**What you are asked to do:** Copy all lines containing the string "will" from the records below.

◆ ◆ ◆

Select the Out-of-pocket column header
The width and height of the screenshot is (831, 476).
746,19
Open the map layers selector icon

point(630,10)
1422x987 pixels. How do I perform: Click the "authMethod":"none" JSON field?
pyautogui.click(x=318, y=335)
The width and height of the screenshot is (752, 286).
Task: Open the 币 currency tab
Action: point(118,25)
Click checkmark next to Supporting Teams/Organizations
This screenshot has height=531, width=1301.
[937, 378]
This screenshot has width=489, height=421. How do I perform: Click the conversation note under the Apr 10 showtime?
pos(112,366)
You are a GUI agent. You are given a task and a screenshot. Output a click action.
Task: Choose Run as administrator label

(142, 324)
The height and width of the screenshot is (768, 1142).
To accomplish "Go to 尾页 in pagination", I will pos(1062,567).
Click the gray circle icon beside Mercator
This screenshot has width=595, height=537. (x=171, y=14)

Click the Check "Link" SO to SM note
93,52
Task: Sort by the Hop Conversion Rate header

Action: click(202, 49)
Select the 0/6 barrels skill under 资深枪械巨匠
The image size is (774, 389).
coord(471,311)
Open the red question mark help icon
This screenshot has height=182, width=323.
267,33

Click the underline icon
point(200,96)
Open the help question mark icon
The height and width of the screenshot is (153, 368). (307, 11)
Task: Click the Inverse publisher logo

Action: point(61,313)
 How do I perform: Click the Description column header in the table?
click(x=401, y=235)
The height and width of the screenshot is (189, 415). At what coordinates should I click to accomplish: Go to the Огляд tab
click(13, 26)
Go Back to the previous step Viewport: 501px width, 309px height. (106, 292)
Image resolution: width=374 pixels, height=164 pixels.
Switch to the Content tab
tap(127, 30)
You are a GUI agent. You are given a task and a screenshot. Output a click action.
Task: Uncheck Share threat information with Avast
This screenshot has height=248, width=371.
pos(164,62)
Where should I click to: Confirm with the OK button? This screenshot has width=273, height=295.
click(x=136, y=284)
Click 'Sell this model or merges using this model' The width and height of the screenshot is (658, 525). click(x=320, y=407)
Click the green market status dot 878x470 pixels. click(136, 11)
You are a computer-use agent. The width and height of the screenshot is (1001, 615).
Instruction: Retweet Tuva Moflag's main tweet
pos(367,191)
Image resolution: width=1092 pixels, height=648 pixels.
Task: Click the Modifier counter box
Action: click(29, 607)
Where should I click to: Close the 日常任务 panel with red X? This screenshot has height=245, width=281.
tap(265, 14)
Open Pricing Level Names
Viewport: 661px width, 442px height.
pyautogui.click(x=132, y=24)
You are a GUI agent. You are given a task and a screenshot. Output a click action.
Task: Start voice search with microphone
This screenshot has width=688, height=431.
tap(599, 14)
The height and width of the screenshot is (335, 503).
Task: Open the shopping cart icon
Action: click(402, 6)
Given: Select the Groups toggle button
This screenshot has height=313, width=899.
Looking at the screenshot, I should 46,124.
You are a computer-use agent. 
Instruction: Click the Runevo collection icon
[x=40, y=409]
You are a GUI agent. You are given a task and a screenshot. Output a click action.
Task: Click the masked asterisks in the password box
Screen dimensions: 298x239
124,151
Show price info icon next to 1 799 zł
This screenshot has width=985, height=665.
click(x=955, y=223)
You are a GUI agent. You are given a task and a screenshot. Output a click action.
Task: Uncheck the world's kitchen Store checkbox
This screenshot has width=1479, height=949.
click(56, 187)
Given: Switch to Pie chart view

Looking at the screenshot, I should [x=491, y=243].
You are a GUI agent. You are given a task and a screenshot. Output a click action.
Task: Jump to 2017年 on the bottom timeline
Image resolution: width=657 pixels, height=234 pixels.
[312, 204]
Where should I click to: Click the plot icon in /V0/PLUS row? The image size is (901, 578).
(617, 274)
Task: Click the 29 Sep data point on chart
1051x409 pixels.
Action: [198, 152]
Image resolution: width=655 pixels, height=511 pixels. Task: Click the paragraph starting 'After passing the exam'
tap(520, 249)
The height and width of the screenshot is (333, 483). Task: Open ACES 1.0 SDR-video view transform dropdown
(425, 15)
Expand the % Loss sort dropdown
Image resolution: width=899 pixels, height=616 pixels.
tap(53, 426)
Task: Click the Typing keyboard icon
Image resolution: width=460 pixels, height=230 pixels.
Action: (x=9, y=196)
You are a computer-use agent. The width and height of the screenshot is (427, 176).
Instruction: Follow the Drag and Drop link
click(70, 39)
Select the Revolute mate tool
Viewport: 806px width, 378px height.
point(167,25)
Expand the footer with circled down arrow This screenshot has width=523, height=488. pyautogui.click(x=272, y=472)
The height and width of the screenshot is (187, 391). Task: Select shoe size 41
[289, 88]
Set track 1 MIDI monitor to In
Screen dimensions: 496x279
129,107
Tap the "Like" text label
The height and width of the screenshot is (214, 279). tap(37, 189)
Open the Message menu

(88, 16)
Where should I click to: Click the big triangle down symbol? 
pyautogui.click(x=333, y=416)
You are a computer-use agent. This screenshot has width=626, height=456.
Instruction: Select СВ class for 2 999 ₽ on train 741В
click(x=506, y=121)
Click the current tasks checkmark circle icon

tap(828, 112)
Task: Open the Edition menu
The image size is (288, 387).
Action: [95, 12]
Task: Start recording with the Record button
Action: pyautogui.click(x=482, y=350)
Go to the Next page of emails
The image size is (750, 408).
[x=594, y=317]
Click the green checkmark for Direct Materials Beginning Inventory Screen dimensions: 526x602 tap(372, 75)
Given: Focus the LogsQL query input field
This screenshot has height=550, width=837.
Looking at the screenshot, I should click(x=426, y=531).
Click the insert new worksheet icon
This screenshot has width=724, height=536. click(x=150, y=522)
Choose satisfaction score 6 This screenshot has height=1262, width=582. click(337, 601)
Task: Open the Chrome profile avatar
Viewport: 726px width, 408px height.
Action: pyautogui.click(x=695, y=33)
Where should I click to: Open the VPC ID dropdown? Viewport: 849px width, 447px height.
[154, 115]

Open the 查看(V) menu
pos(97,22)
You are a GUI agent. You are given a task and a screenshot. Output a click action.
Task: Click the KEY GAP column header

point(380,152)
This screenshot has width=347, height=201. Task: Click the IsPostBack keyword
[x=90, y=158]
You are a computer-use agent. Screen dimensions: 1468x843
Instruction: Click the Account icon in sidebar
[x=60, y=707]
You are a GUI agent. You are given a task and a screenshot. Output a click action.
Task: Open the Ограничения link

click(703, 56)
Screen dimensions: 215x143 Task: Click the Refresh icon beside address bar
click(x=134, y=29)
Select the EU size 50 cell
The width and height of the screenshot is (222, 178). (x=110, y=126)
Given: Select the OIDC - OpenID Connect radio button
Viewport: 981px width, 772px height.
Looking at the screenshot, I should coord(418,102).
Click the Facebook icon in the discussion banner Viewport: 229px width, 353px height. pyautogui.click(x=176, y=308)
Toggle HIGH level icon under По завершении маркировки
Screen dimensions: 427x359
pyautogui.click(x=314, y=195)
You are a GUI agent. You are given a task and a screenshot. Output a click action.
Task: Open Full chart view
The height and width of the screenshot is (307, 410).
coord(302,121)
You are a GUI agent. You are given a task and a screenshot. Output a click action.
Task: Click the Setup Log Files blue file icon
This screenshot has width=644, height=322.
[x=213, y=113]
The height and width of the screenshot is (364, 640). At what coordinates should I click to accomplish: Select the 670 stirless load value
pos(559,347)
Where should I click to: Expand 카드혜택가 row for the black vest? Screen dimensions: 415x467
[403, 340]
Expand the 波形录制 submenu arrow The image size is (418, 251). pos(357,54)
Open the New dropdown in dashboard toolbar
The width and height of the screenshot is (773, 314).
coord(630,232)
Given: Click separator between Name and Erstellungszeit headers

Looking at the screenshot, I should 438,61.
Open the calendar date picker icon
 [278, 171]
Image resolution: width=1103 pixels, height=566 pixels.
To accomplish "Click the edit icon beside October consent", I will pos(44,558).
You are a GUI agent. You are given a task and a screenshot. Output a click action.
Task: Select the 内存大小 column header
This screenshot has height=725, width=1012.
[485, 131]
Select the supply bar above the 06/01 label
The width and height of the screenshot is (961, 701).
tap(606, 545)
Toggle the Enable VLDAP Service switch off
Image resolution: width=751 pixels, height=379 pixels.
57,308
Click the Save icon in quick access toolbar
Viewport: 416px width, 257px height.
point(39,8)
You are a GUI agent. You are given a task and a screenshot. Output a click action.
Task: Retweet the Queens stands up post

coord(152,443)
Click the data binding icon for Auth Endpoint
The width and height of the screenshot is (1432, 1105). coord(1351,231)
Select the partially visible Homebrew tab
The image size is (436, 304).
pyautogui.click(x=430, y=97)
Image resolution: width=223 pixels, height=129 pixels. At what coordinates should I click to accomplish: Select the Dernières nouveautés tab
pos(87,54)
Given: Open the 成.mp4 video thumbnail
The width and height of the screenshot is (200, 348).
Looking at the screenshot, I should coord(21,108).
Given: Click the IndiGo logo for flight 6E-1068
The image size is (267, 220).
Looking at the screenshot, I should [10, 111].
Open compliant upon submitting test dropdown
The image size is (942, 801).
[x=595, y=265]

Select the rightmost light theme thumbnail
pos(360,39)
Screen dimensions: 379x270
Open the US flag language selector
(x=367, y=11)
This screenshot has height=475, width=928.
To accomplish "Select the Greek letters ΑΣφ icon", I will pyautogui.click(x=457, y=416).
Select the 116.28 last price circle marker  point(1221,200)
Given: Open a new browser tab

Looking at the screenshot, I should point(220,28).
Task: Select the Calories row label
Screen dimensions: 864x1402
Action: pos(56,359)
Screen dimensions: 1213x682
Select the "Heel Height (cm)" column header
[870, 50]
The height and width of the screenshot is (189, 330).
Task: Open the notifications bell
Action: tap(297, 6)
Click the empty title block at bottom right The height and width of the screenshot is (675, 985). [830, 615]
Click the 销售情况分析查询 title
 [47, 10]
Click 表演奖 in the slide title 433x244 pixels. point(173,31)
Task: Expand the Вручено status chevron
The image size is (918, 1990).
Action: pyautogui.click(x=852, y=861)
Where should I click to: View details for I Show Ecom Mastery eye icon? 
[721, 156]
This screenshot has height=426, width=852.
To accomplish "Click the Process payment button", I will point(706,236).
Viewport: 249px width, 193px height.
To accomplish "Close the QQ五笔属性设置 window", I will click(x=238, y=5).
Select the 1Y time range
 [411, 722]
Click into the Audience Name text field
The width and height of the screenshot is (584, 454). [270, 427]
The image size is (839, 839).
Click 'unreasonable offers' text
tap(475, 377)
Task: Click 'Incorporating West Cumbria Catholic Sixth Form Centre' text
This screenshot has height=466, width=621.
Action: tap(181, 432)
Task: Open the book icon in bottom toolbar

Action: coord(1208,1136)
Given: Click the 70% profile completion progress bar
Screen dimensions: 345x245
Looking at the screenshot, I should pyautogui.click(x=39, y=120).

◆ ◆ ◆

**Response to the exercise:**
To accomplish "Go to 尾页 in pagination", I will pos(1062,567).
To accomplish "Click the edit icon beside October consent", I will pos(44,558).
To accomplish "Select the Greek letters ΑΣφ icon", I will pyautogui.click(x=457, y=416).
To accomplish "Click the Process payment button", I will point(706,236).
To accomplish "Close the QQ五笔属性设置 window", I will click(x=238, y=5).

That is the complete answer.